Given records:
◆ ◆ ◆ ◆
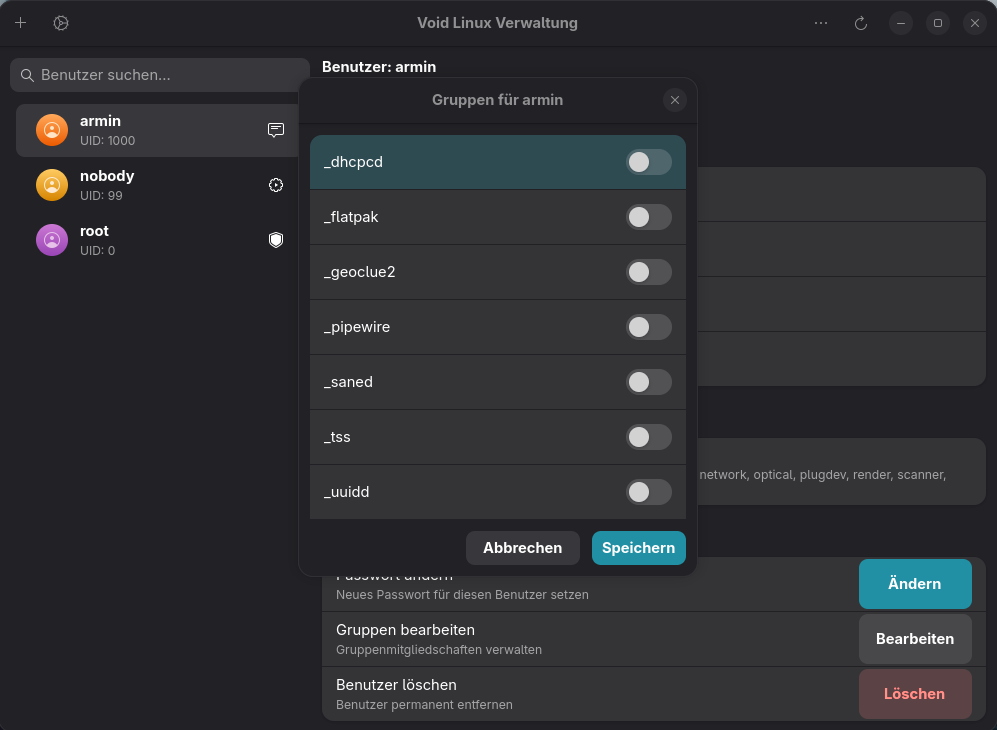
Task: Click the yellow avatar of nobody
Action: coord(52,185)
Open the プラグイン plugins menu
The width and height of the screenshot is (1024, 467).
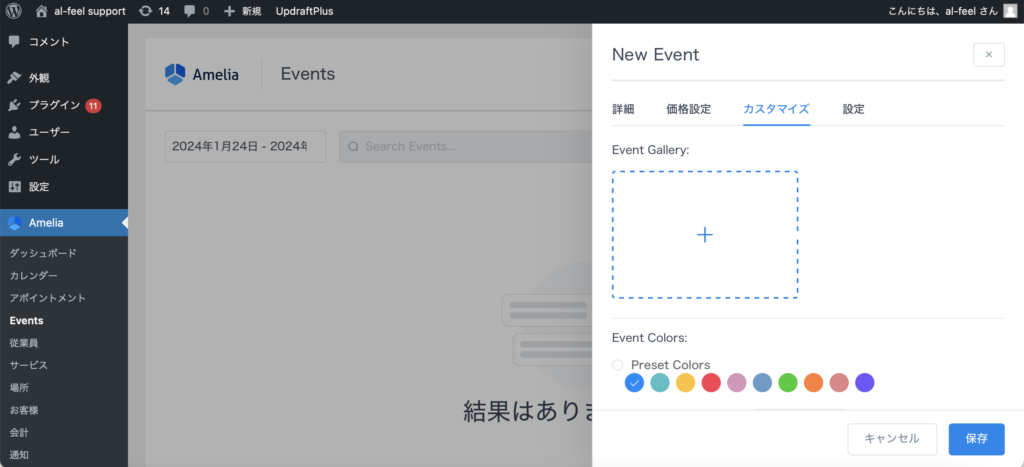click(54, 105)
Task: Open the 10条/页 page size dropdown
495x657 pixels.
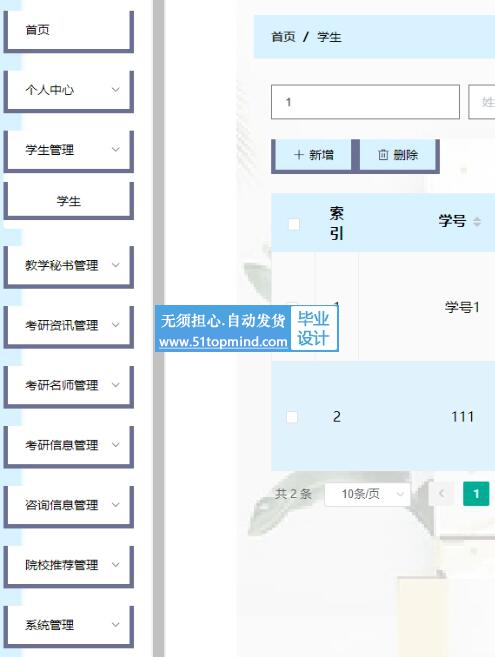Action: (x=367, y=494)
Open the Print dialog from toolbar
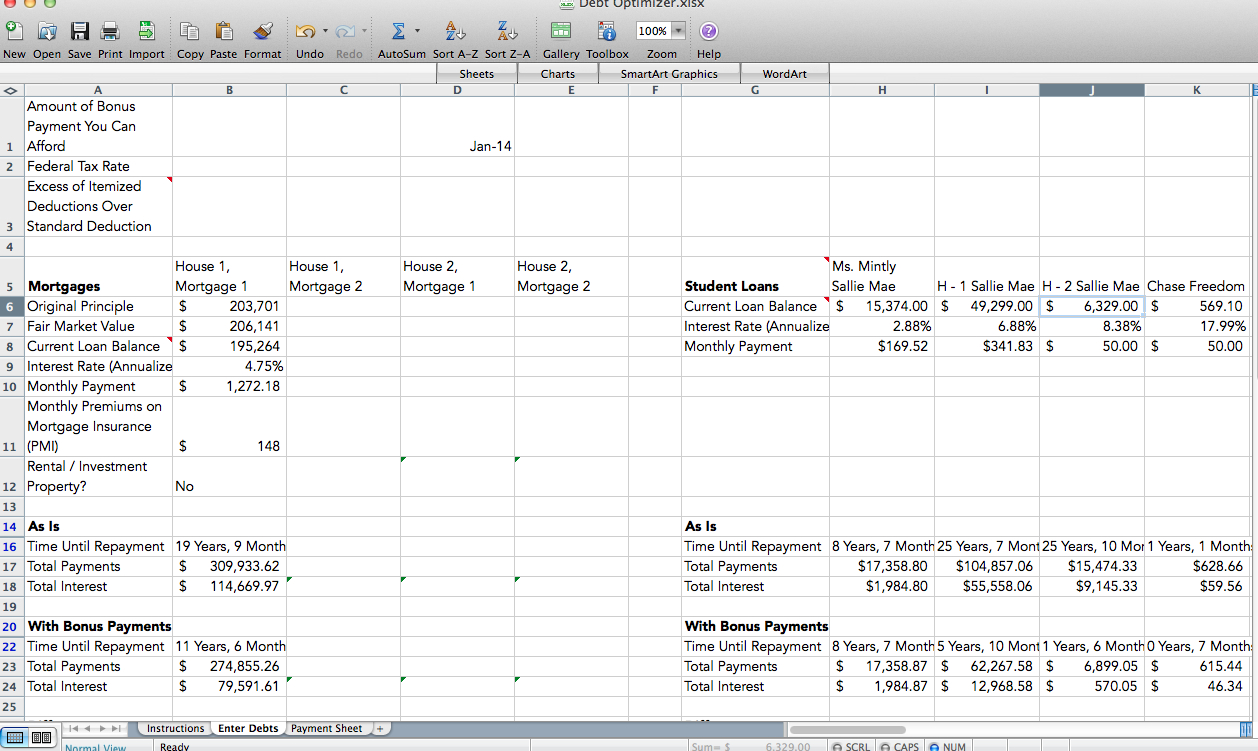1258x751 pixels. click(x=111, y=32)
◆ ◆ ◆ ◆
From the line containing "Open the プラグイン plugins menu" to the last line of the records, inclusive, output the lines exactly as written and nothing else; leave out the pictures.

Open the プラグイン plugins menu
The width and height of the screenshot is (1024, 467).
click(54, 105)
Task: Open the 10条/页 page size dropdown
495x657 pixels.
Action: (x=367, y=494)
Open the Print dialog from toolbar
1258x751 pixels. click(x=111, y=32)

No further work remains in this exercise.